Not long after, Kevin Magnussen walked away from one almighty crash. Having lost the back-end of the car flying at full-speed through Eau Rouge, the Renault spun and smashed sideways into the barriers at close to full-speed. It was the kind of impact that sends a sense of dread around the body. Thankfully, and somewhat miraculously, cameras panned to Magnusson emerging from the wreckage, and that's how the car can only be described, with just a sore ankle. 

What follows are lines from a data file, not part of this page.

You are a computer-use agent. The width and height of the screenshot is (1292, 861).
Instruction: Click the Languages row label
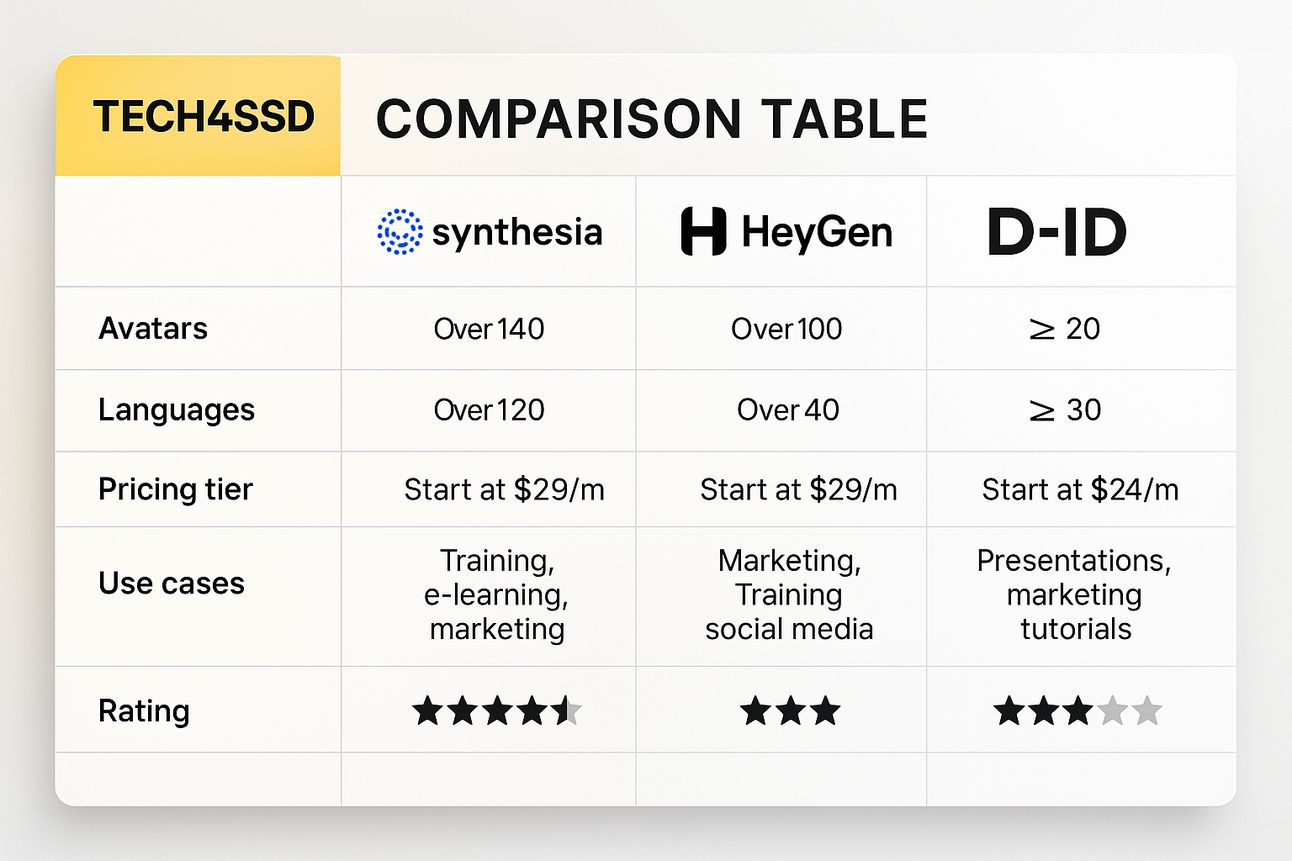(176, 410)
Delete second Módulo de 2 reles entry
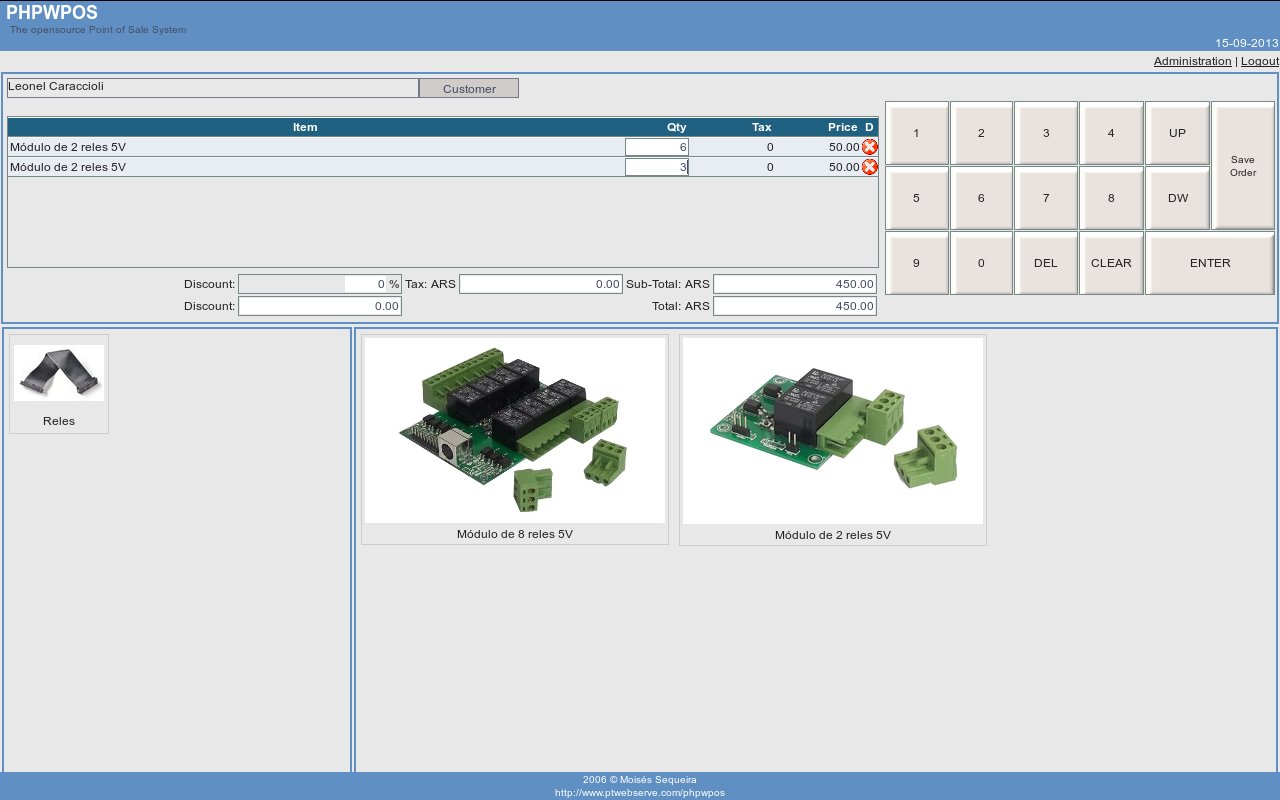Image resolution: width=1280 pixels, height=800 pixels. [869, 167]
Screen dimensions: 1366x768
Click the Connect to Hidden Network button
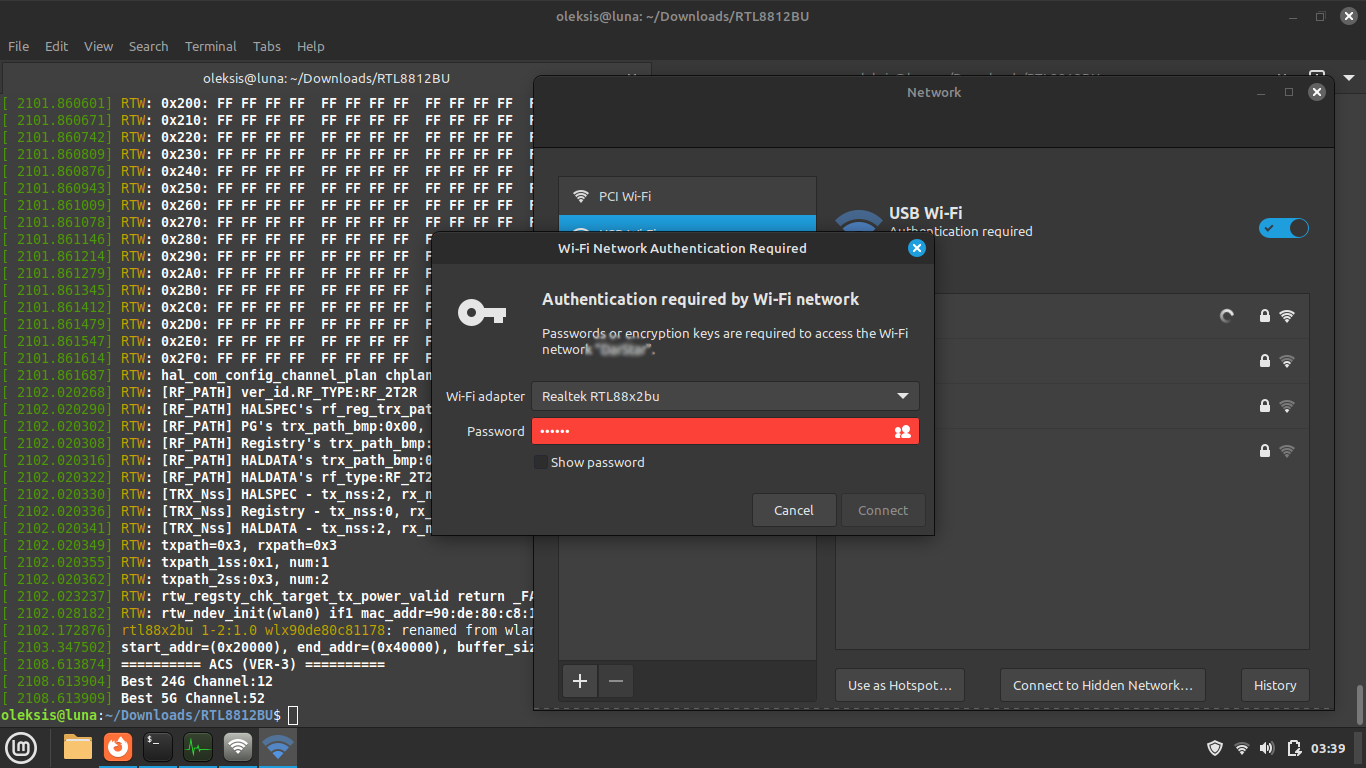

In the build-up to the race, Martin Brundle presented a piece on the safety of Formula One, and the leaps and bounds its made in the past twenty years; this crash would not look out of place in the montage of crashes through the ages that was presented to the viewer. 

The damage caused to the crash barriers meant that the race was red-flagged. Once it resumed, Nico Rosberg continued on his jollies to clinch victory, whilst Lewis Hamilton had expertly moved from P21 to P5 by the time his race restarted. The decision to incur the wrath of FIA penalties and start from the back of the grid by effectively rebuilding his engine was a masterstroke; in one swoop, Hamilton fixed his reliance issues, got a new power unit and lost little ground in the title race. Whisper it, but i think we're looking at the 2016 World Champion after this performance.

That wasn't the major talking point from the action, however. That belonged to Max Verstappen. The somewhat stroppy teenager decided to enact revenge of Kimi Raikonnen by recklessly blocking his overtake manoeuvre whilst in eight gear and sailing down the Kemmel Straight at over 300 km/h. Raikonnen's experience and guile prevented what would've been an incredibly nasty accident. At those speeds, a car hitting the back of another would result in an airborne crash that would have undoubtedly have put the Finn's live in danger. Verstappen got away with it unscathed from the FIA, whilst Raikonnen was naturally fuming. In a world where penalties are enforced for exceeding track limits or changing engine units, how can a driver not face sanction by such a reckless move at full-speed?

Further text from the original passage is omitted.